As for making new material, a little bit of repetition isn’t really a problem. Like when we covered “Precious Things,” I paused for a moment and asked myself, “Geez, do you really want to use that hammered dulcimer again after making it so central in ‘The Shadows’ and ‘The Burial’?” And you know what? The answer was yes. It sounds great, and it’s become almost a signature part of the band’s arsenal.

I think we do (and will continue to) stay fresh in what we record. Part of what sets the tone is the song selection, and there’s a lot of very careful thought that goes into piecing an album together. I’m a prolific songwriter, and only a fraction of what I write fits with Seeming. I’m doing a folk record right now on the side, and I’ve written breezy feelgood teen pop songs that I’ve given to other performers. Right now, for instance, I’ve got a bunch of country and jazz pieces that I don’t even know what to do with. If k.d. lang wants to do an album of murder ballads, I’ve got one waiting for her.

Anyhow, though, the songs suggest their own treatment, and so while we’re habitually drawn toward synth pads and tom-toms, if a song doesn’t need them, then it won’t get them. It’s pretty easy for us to approach it this way, because a lot of a songs start off as demos on acoustic guitar or piano, and so we don’t go into production autopilot very often.
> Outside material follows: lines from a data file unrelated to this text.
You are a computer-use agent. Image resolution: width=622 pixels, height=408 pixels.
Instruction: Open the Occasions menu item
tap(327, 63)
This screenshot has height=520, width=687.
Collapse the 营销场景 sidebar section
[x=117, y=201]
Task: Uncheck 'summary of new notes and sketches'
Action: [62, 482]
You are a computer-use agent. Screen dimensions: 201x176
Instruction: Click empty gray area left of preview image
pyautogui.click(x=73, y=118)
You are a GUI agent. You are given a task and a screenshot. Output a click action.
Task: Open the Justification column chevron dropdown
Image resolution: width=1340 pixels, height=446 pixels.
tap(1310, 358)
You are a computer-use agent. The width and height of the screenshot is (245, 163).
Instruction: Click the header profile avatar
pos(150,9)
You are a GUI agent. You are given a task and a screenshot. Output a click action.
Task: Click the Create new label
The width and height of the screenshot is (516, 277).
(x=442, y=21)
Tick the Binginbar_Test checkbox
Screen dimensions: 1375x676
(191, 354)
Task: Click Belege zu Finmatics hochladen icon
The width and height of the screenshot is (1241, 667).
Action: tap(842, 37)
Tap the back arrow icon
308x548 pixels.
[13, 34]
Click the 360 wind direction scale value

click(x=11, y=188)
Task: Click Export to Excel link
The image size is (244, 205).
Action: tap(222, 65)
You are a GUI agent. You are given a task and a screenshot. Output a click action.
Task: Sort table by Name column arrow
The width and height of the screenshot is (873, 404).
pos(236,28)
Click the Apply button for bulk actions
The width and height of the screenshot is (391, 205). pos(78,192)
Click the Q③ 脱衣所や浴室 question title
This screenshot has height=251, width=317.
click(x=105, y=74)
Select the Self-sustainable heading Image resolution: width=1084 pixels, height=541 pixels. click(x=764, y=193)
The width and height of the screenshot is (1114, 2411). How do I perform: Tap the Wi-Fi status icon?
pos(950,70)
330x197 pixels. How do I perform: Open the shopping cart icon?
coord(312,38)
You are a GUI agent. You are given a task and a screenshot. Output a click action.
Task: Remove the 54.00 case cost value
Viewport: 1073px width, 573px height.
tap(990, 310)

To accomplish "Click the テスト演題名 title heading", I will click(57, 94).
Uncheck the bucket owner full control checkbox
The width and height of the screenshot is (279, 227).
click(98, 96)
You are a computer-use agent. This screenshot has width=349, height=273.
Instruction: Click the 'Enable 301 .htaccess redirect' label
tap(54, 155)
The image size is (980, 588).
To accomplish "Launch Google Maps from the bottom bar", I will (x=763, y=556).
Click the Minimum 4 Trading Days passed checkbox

We’ll occasionally experiment and just make noise or beats or whatever in the absence of any pre-written piece, but most of the time we already know the song’s structure, harmonies, and mood before we turn on the computer. We never ask, “What will the drums do in this song?” We ask, “What does this song need?” And sometimes the answer doesn’t even involve drums. Or bass. Or voice. I keep a printout of Eno’s Oblique Strategy cards on my wall.

Hey, as I look through my demos and files right now, here’s a bone or two: we just spent some time with a 220-bpm song, trying to figure out how to make it high-energy without sounding manic or stupid; we also just tried a bebop version of a song that started as straight-up EBM (an interesting experiment, though I doubt it’ll stay this way); and there’s a track we just did for a forthcoming EP where the original demo was cheesy synthpop, and the final version is this really miserably dire and slow acoustic rendition. Long story short, Aaron and I are always rethinking our approach in the studio. It’s just part of good musicianship.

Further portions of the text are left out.